**BRIEF:** Please render every entry below as a Markdown table with the columns Row and Entry, numbering the rows and skipping any blank lines. Leave the pictures out of the table.

------------------------

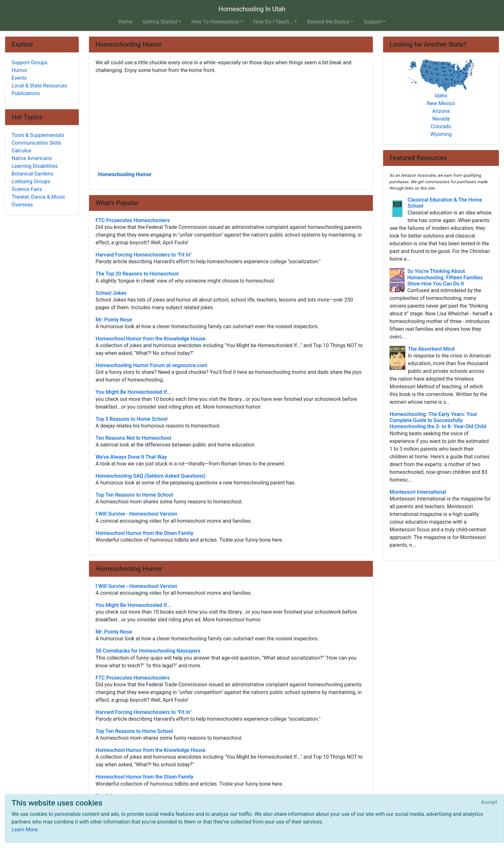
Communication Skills (36, 143)
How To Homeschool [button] (215, 22)
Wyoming (441, 134)
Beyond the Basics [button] (328, 22)
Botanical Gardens (32, 174)
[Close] (489, 802)
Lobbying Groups (31, 181)
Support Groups (30, 62)
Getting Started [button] (160, 22)
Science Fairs (27, 189)
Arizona (441, 111)
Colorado (441, 126)
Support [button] (372, 22)
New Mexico (441, 103)
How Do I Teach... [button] (273, 22)
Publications (25, 93)
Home (125, 22)
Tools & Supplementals (38, 135)
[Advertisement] (231, 122)
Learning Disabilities (35, 166)
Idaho (441, 96)
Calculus (21, 150)
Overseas (22, 204)
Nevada (441, 119)
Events (19, 78)
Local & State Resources (39, 86)
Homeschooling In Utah (252, 9)
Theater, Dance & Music (38, 197)
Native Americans (32, 158)
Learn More (24, 830)
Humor (19, 70)
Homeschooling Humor (125, 174)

------------------------

**RESULT OF THIS TASK:**
| Row | Entry |
|---|---|
| 1 | Communication Skills (36, 143) |
| 2 | How To Homeschool [button] (215, 22) |
| 3 | Wyoming (441, 134) |
| 4 | Beyond the Basics [button] (328, 22) |
| 5 | Botanical Gardens (32, 174) |
| 6 | [Close] (489, 802) |
| 7 | Lobbying Groups (31, 181) |
| 8 | Support Groups (30, 62) |
| 9 | Getting Started [button] (160, 22) |
| 10 | Science Fairs (27, 189) |
| 11 | Arizona (441, 111) |
| 12 | Colorado (441, 126) |
| 13 | Support [button] (372, 22) |
| 14 | New Mexico (441, 103) |
| 15 | How Do I Teach... [button] (273, 22) |
| 16 | Publications (25, 93) |
| 17 | Home (125, 22) |
| 18 | Tools & Supplementals (38, 135) |
| 19 | [Advertisement] (231, 122) |
| 20 | Learning Disabilities (35, 166) |
| 21 | Idaho (441, 96) |
| 22 | Calculus (21, 150) |
| 23 | Overseas (22, 204) |
| 24 | Nevada (441, 119) |
| 25 | Events (19, 78) |
| 26 | Local & State Resources (39, 86) |
| 27 | Homeschooling In Utah (252, 9) |
| 28 | Theater, Dance & Music (38, 197) |
| 29 | Native Americans (32, 158) |
| 30 | Learn More (24, 830) |
| 31 | Humor (19, 70) |
| 32 | Homeschooling Humor (125, 174) |